Three spirited audience members (wearing the best costumes) will join the cast in flight during the show. A special $25 ticket discount is being offered for the 8 and 10:30 PM performances. And lastly, amid the usual balloons, confetti and toys that are showered upon the brave revelers will be included candy. The performance piece, created in Argentina and now playing in Seoul and Berlin, drew curious and hip crowds to Union Square downtown when it began previews June 11, 1998, and opened June 16. Audiences were presented with sense-dazzling aerial spectacle as well as splashed by one of the show's key elements: water.
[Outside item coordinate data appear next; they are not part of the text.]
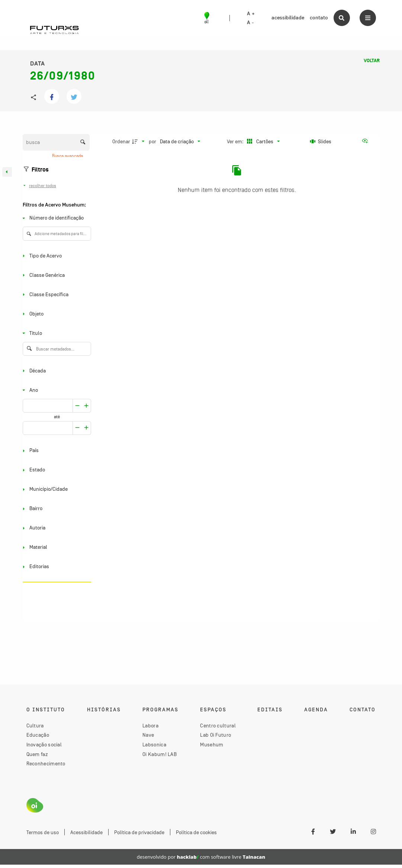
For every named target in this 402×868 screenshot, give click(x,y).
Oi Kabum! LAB (160, 754)
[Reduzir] (86, 406)
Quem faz (37, 754)
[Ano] (55, 390)
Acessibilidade (86, 832)
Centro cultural (218, 726)
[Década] (55, 371)
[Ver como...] (367, 141)
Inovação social (44, 744)
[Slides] (321, 141)
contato (319, 17)
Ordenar (121, 141)
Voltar (372, 61)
The show announced its final weeks towards a closing of May 4 earlier this year, but extended in a pouring of fans returning to the show. De La Guarda eventually reversed its decision to close and is now enjoying its open-ended run once again.
Producer Roth announced her plans to convert the landmarked American Savings Bank at 20 Union Square East into a 499-seat, Off-Broadway theatre in fall 1997. But she halted construction when she was approached by the producers of De La Guarda, who were searching for a space wherein the unique show could unfold. The empty, spacious bank seemed just right.
Roth said at the time that the theatre was little more than a large, open area, measuring 50 by 100 feet, bordered by large windows, and with a marble floor. There are no fixed seats, which is not a problem, as the audience for De La Guarda is required to stand (and occasionally shift location) as the ensemble, hung by rope and cable, perform around them.